Below is an article I wrote that was published in Harmonica World Magazine late last year:
The Blue Saturday was advertised not just as a gathering of harmonica players but a day of tuition and workshops, followed by a jam session and an evening concert. The wegottickets website offered three different tutors and three different standards: Richard Taylor teaching beginners classes, Hugh Budden with the intermediate/advanced and Giles King with advanced playing. The techniques and topics they would be covering were clearly listed, I just needed to click and book.
Job done. This Blue Saturday was already looking quite slick and very well organised. High Wycombe offered a good choice of local hotels at reasonable prices, all just minutes walk from the venue.

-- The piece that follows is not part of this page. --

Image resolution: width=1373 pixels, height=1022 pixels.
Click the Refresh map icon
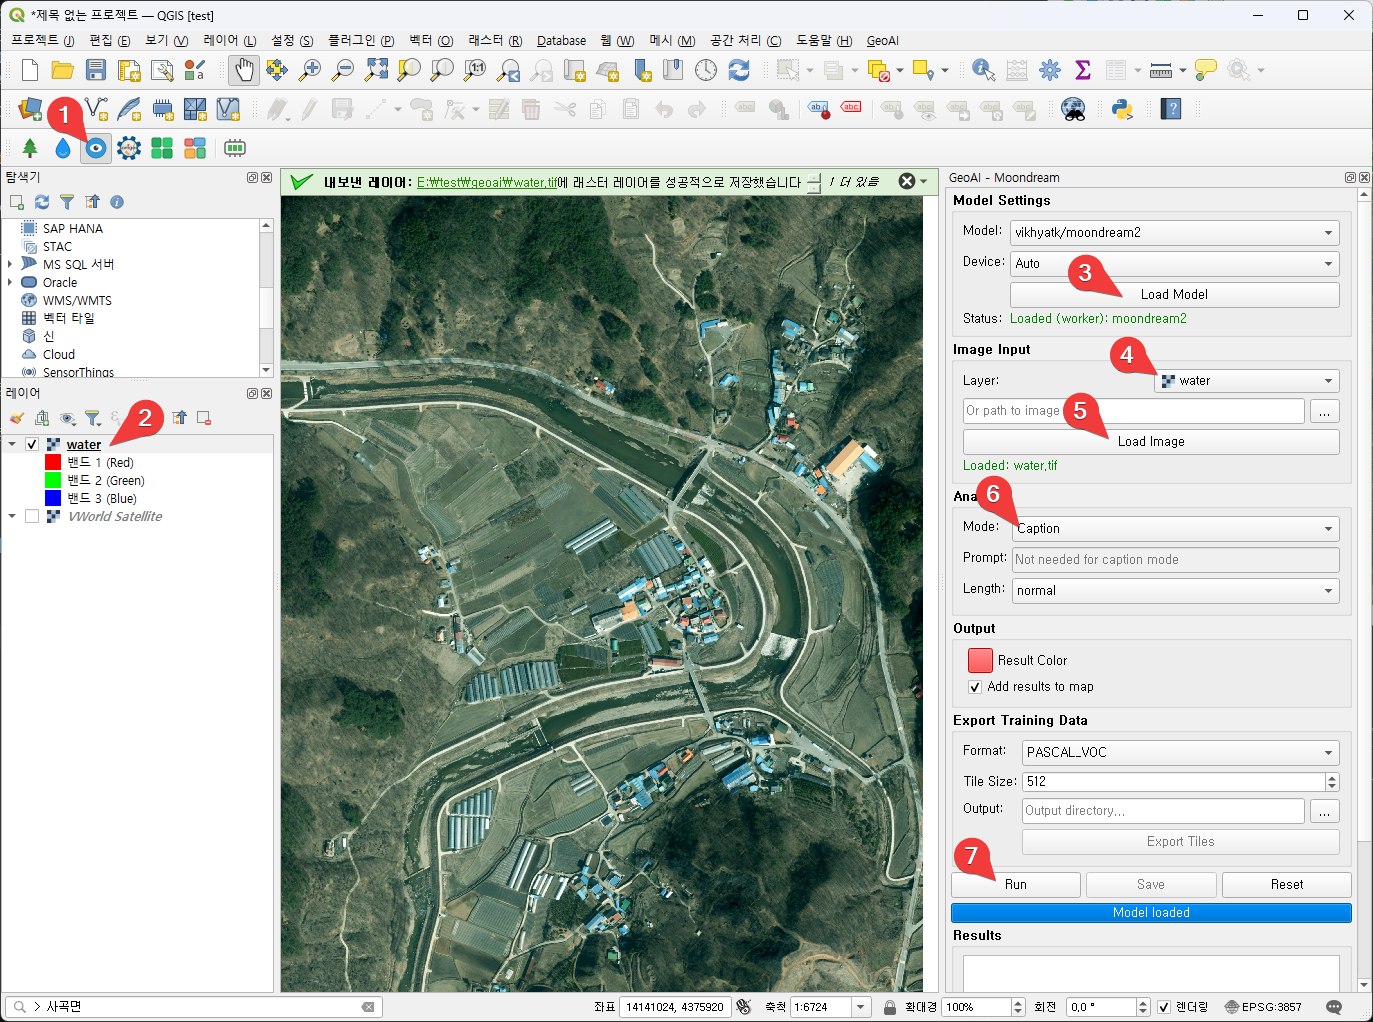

The Arts4All Centre is centrally placed within the town and well set up with multiple rooms ideal for workshops. Clear space and multiple doors between each room meant that any noise from amps or group playing would not disturb other workshops. Upon arrival I met Big Azza who totally lived up to his name as a giant of a man. I was welcomed, signed in, name badged and wrist-banded according to which workshop I would be attending. The wrist bands helped identify immediately who I would be spending the day with and I felt that it really helped break the ice. We even received
a free gift of a beautiful leather harmonica pouch and a tie pin. A couple of fellow attendees were already milling around and more ice was broken over a coffee and discussions about what harps we preferred and our playing experience.
It’s fair to say that I am a very experienced harmonica player, but I have to tell you that this event demonstrated to me that there is always something for all of us to learn. I learnt a microphone technique from a fellow workshop attendee, I learnt acoustic and electric tone projection along with a deeper vibrato from Giles King as well as a new way of thinking about how many harps to take to a gig from Hugh Budden. The tuition continued unwittingly into the evening concert as I received a lesson in frontmanship (my new word, dedicated to the man) from watching Hugh Budden’s excellent onstage persona. Richard Taylor’s working of a band in a live situation was formidable as
he directed which chords they were to play AS he was singing!
For me personally the event served to make new connections and to be inspired to get out of the rut I felt my playing had slipped in to. It had been a few years since I last attended an event and my experience this time means that I will be attending regularly once more.
Well done and thanks to Big Azza and crew, a great event. See you next at the next one.